Stage 1 · Code
Programming Foundations
Problem Solving Mindset
Approaching problems systematically: understand, plan, code, test.
Understand the Problem
Before writing code, clarify: What are the inputs? What are the outputs? What are the constraints (time, space, input size)? Are there edge cases? Can you restate the problem in your own words?
- Identify input types, sizes, and constraints.
- Identify expected output format.
- Ask about edge cases: empty input, single element, duplicates, large values.
- Work through 1-2 examples manually.
Plan the Approach
Don't jump to code. Think about: Which data structure fits? What algorithm pattern applies? What's the time/space complexity? Can you do better?
| Pattern | When to Use | Example Problems |
|---|---|---|
| Hash map | Fast lookup, counting, grouping | Two sum, anagrams, frequency |
| Two pointers | Sorted arrays, palindromes | Two sum II, container with most water |
| Sliding window | Subarray/substring with constraint | Max sum subarray, longest substring |
| Binary search | Sorted data, answer space | Search in rotated array, sqrt(x) |
| DFS/BFS | Tree/graph traversal | Path finding, connected components |
| Heap | Top K, priority processing | K closest, merge K lists |
| DP | Optimal substructure + overlapping subproblems | Knapsack, LCS, coin change |
| Backtracking | All combinations/permutations | Subsets, N-Queens, Sudoku |
Code the Solution
- Start with a clean, simple implementation.
- Use meaningful variable names.
- Write helper functions for repeated logic.
- Handle edge cases explicitly.
- Comment complex logic, not obvious code.
Test and Optimize
Trace through your code with examples. Check: empty input, single element, duplicates, large inputs, boundary conditions. Then analyze: can you improve time? Space? Is there a simpler approach?
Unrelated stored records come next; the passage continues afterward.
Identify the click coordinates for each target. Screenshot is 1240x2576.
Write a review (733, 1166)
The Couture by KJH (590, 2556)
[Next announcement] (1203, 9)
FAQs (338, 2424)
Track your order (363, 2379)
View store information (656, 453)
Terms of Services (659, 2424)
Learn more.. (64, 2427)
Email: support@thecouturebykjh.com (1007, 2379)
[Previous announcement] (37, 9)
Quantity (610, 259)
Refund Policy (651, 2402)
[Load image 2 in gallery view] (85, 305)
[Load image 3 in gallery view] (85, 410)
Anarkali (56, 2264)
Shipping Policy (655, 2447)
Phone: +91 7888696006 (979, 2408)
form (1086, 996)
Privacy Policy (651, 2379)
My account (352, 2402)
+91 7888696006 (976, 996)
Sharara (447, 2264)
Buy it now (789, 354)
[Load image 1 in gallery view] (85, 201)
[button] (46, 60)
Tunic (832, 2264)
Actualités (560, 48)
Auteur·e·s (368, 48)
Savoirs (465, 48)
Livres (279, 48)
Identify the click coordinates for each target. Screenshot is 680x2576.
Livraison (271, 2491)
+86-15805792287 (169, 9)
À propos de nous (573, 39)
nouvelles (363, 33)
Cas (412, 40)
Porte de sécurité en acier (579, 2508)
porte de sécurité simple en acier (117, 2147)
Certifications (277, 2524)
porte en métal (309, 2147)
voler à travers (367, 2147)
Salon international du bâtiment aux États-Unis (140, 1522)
Common Patterns to Recognize
- Prefix sum: Range sum queries, subarray sum equals K.
- Monotonic stack/queue: Next greater element, sliding window max.
- Fast/slow pointers: Cycle detection, middle of list.
- In-place modification: Use array indices as hash, negation trick.
- Bit manipulation: XOR for duplicates, subsets, power of 2.
- Multi-source BFS: Rotting oranges, walls and gates.
- Union Find: Connected components, cycle detection in undirected graph.
- Topological sort: Course scheduling, alien dictionary.
Interview problems are variations of ~20 core patterns. Focus on recognizing which pattern applies rather than memorizing solutions. When you see 'subarray with constraint' → sliding window. 'Shortest path in unweighted graph' → BFS. 'All combinations' → backtracking.